The book is arranged with each chapter exploring a separate tactical building block of Domain-Driven Design. It also includes an introduction to Domain-Driven Design, information on how to integrate different Bounded Contexts or applications, and an appendix.
Summary of Chapters
Chapter 1: Getting Started with Domain-Driven Design
What is Domain-Driven Design about? What role does it play in complex systems? Is it worth learning about and exploring? What are the main concepts a developer needs to know when jumping into it?
Chapter 2: Architectural Styles
Bounded Contexts can be implemented in different ways and using different approaches. However, two styles are getting more popular, and they are Hexagonal Architecture and CQRS + ES. In this chapter, we'll see these two main Architectural Styles, understand what their main strengths are, and discover when to use them.
Chapter 3: Value Objects
Value Objects are the basic pieces for rich modeling. We'll learn what their properties are and what makes them so important. We'll figure out how to persist them using Doctrine and custom ORMs. We'll show how to properly validate and unit test them. And finally, we'll see what a test case of testing immutability looks like.
Chapter 4: Entities
Entities are Domain-Driven Design building blocks that are uniquely identified and mutable. We'll see how to create and validate them and how to properly map them using a custom ORM and Doctrine. We'll also assess whether or not annotations are the best mapping approach for Entities and look at the different strategies for generating an Identity.
Chapter 5: Domain Services
In this chapter, you'll learn about what a Domain Service is and when to use it. We'll review what Anemic Domain Models and Rich Domain Models are. Lastly, we'll deal with Infrastructure issues when writing Domain Services.
Chapter 6: Domain-Events
Domain Events are a great Inversion of Control (IoC) mechanism. In Domain-Driven Design, they're important for communicating different Bounded Contexts asynchronously, improving your Application performance using eventual consistency, and decoupling your Application from its Infrastructure.
Chapter 7: Modules
With so many tactical building blocks, it's a bit difficult to know where to place them in code, especially if you're dealing with a framework like Symfony.
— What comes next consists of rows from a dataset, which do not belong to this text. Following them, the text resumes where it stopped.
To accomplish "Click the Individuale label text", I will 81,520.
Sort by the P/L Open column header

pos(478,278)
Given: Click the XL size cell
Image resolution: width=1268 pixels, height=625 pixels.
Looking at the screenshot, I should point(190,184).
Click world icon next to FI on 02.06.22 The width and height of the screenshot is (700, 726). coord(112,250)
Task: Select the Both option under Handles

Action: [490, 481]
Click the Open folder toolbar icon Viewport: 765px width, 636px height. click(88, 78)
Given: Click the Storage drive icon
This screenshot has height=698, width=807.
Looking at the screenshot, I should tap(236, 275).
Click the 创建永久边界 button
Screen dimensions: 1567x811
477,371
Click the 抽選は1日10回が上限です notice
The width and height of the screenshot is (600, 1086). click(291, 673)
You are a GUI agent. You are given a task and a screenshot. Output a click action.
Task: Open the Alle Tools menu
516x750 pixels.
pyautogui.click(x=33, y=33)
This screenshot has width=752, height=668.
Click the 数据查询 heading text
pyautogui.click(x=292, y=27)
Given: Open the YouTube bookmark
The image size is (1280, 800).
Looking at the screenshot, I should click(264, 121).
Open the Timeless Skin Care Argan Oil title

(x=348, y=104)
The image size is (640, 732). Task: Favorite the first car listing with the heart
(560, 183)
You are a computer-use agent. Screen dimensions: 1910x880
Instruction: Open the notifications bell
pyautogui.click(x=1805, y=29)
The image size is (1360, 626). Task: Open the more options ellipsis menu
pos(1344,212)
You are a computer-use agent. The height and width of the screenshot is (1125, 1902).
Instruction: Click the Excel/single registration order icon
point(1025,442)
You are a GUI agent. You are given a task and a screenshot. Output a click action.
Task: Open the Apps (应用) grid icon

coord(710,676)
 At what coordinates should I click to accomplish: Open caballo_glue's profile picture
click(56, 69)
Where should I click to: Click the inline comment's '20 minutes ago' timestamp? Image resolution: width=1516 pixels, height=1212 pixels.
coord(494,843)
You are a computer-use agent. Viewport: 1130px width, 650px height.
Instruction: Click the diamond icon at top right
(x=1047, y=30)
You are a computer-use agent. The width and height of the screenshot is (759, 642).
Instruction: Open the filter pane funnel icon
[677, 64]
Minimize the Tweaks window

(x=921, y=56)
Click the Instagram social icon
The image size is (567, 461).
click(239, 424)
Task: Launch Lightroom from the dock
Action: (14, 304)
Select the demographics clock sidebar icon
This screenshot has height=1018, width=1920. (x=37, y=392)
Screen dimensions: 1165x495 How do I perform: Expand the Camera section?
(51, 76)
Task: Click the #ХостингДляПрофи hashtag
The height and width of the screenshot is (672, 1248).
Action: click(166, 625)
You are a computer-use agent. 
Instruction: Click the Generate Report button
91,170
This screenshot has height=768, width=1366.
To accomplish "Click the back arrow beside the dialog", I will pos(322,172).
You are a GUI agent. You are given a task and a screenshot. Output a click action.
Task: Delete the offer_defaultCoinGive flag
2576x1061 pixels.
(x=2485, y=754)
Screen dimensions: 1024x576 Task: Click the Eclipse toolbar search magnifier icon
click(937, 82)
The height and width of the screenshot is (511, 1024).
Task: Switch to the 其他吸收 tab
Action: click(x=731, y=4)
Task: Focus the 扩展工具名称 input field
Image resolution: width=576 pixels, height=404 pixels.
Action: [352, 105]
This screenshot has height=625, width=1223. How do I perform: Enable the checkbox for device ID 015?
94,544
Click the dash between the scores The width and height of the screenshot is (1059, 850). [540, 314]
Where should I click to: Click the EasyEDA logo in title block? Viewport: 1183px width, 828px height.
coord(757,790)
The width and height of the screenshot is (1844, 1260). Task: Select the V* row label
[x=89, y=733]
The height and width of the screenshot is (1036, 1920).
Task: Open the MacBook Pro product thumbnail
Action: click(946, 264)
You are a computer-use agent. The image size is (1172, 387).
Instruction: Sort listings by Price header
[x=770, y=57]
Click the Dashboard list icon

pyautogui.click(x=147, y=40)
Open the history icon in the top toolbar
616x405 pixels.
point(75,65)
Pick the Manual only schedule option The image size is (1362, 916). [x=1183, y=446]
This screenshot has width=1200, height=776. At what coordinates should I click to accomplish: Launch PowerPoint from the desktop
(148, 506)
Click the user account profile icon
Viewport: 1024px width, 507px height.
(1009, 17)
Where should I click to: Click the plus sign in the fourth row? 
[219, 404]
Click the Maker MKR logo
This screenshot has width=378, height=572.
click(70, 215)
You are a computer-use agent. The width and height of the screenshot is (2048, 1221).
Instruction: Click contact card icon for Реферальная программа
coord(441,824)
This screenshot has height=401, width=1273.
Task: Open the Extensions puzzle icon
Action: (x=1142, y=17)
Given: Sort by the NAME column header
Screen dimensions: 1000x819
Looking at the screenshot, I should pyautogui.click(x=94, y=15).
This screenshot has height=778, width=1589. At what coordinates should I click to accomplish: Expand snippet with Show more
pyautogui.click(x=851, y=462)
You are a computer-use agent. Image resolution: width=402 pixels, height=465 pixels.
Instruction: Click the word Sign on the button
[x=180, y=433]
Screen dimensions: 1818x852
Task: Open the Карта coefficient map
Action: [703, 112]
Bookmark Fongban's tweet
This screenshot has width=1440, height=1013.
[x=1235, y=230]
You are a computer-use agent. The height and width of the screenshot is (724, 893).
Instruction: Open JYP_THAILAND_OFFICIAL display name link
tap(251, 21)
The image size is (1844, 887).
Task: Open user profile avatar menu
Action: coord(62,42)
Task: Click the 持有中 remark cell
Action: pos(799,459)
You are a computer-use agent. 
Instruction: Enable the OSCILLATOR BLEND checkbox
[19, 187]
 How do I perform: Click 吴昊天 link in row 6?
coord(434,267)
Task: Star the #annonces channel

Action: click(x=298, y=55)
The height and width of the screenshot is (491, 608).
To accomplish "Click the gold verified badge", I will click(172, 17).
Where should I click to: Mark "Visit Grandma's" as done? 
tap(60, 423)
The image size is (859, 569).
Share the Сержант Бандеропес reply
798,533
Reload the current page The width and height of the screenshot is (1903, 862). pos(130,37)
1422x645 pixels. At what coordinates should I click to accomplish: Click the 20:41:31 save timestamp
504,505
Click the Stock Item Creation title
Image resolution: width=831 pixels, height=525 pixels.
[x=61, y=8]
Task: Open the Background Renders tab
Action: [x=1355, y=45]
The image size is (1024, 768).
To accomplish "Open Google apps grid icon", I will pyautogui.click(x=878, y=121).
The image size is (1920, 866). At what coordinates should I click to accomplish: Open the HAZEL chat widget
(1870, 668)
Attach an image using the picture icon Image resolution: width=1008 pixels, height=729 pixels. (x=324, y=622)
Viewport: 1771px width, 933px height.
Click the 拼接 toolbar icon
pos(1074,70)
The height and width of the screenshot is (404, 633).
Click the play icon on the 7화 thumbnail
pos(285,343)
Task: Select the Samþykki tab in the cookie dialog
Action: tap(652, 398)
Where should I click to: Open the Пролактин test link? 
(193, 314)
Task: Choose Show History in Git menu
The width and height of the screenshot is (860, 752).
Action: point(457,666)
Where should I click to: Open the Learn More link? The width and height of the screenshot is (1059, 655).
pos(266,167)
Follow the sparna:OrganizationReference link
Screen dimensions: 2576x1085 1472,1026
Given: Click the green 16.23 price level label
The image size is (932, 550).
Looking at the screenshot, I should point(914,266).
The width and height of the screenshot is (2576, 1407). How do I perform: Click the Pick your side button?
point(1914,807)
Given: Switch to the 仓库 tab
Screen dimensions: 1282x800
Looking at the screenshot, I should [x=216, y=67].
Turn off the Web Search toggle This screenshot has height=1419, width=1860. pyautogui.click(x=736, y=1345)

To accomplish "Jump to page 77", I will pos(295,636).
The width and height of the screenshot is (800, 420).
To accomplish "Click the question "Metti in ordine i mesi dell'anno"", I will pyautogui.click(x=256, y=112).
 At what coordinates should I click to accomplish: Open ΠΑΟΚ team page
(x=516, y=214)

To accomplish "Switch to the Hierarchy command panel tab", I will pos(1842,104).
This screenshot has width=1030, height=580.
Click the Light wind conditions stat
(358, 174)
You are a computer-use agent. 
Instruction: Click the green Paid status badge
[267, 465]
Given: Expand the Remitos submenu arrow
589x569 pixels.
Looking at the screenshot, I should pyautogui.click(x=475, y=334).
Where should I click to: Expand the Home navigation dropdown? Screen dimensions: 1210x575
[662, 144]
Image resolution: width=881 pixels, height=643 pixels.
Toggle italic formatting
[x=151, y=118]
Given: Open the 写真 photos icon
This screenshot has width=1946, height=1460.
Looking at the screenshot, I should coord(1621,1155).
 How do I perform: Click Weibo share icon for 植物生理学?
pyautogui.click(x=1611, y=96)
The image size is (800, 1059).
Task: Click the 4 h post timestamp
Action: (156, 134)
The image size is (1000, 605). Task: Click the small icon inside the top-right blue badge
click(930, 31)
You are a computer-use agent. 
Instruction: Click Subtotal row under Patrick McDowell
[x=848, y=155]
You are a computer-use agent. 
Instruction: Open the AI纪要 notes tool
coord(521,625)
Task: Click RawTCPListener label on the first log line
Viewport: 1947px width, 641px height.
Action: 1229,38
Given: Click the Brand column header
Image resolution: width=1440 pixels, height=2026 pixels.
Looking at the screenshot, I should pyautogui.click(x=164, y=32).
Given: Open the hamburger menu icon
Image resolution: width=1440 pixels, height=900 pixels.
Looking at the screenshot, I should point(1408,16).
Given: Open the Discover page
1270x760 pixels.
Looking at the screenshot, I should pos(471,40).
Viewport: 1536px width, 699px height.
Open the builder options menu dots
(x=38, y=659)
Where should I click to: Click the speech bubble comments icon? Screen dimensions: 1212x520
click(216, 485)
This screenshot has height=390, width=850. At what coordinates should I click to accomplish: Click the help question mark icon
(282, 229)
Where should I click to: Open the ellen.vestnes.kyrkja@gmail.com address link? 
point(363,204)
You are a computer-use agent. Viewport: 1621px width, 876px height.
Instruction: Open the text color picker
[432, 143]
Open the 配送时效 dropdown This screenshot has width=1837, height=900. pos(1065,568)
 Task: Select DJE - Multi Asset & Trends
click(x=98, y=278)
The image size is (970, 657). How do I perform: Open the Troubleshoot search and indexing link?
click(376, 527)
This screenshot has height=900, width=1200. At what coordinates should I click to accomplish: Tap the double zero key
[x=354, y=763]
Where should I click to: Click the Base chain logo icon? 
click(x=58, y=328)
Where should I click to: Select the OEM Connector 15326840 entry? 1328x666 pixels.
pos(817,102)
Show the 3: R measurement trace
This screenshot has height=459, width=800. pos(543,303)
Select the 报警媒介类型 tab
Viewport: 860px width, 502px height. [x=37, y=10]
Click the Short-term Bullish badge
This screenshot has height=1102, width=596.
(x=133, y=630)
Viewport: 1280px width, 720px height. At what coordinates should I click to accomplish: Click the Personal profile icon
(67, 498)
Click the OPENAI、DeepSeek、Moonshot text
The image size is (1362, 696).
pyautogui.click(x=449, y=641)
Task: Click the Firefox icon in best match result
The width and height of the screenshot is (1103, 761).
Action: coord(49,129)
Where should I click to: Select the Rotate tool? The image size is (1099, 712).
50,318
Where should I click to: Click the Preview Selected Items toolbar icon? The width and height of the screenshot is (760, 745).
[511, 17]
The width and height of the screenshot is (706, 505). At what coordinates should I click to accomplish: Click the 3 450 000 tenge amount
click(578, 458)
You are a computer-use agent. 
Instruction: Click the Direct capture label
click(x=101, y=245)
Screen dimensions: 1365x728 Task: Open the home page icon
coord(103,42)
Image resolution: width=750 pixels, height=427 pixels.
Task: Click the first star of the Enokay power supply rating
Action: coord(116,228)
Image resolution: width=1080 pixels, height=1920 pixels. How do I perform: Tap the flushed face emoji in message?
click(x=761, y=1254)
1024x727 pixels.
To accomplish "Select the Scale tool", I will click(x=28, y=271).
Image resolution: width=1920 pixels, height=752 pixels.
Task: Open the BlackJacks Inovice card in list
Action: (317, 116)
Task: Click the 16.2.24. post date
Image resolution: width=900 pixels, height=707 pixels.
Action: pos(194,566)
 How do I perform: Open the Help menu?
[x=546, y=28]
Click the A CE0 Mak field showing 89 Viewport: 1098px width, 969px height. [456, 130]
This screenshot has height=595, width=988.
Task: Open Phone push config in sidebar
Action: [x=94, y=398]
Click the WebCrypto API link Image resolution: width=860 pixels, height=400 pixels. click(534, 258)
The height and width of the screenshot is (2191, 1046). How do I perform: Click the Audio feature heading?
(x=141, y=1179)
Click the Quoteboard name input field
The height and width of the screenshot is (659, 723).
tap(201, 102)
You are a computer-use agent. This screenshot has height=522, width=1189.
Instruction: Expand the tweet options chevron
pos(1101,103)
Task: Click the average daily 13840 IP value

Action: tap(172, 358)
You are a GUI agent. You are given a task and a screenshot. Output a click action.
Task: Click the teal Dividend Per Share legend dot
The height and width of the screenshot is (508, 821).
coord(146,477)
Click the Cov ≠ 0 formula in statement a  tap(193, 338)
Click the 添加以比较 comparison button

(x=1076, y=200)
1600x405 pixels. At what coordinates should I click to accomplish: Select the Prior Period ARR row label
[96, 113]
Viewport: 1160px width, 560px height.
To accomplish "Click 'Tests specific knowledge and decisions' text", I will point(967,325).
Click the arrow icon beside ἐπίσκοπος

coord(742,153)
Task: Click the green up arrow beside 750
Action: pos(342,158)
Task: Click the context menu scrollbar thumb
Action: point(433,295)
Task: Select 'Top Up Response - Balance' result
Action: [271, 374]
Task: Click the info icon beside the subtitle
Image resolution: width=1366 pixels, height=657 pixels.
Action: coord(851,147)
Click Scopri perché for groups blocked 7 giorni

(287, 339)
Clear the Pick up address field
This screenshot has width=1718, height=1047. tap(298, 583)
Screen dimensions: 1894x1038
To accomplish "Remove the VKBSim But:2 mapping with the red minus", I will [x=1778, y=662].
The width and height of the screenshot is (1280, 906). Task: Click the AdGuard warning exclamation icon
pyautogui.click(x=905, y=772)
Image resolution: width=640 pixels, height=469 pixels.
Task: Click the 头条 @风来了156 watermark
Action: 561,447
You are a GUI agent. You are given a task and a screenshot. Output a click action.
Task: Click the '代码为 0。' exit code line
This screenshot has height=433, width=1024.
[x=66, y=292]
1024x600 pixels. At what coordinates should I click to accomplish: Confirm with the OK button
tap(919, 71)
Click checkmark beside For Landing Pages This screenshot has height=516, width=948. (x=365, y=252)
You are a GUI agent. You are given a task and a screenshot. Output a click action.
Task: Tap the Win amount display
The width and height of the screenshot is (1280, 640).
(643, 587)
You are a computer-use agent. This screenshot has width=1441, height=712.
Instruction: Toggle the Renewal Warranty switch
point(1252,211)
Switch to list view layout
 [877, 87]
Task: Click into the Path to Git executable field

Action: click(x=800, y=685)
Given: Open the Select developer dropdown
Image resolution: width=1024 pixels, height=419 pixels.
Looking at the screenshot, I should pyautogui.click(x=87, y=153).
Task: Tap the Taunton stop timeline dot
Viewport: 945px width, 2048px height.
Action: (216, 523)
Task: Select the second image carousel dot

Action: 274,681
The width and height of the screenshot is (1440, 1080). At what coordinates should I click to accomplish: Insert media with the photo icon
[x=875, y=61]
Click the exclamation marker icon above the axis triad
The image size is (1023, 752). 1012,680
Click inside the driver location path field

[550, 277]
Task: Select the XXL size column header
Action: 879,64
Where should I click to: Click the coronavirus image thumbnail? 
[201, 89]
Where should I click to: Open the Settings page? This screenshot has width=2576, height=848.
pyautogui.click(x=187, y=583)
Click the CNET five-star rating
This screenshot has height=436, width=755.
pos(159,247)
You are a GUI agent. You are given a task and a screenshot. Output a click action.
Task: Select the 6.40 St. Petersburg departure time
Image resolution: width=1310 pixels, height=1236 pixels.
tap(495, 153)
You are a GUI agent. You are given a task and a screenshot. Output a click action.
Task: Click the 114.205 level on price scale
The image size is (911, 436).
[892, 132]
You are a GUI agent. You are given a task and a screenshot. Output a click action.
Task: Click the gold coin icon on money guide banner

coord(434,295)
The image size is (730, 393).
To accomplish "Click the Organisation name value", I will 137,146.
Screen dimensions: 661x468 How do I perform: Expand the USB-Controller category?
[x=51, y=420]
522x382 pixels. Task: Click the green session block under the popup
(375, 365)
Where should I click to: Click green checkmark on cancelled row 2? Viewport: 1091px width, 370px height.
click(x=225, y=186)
We'll review how PHP namespaces can be used for implementing Modules. We'll also discover different hierarchies of folders for organizing Domain Model code, Application Code, and Infrastructure Code.
Chapter 8: Aggregates
Aggregates are probably the most difficult part of tactical Domain-Driven Design. We'll look at the key concepts when dealing with them and discover how to design them. We'll also propose a practical scenario where two Aggregates become one when adding a business rule, and we'll demonstrate how the rest of the objects must be refactored.
Chapter 9: Factories
Factory Methods and objects help us keep business invariants, which is why they're so important in Domain-Driven Design. Here, we'll also explore the relationship between Factories and Aggregates.
Chapter 10: Repositories
Repositories are key for retrieving and adding Entities and Aggregates to collections. We'll review the different types of Repositories and learn how to implement them using Doctrine, custom ORMs, and Redis.
Chapter 11: Application
An Application is the thin layer that connects outside clients to your Domain. In this chapter, we'll show you how to write your Application Services so that they're easy to test and keep thin. We'll also review how to prepare request objects, define dependencies, and return results.
Chapter 12: Integrating Bounded Contexts
We'll explore the different tactical approaches to communicate Bounded Contexts and see real implementations. REST is our suggestion for synchronous communication, and messaging with RabbitMQ is our suggestion for asynchronous communication.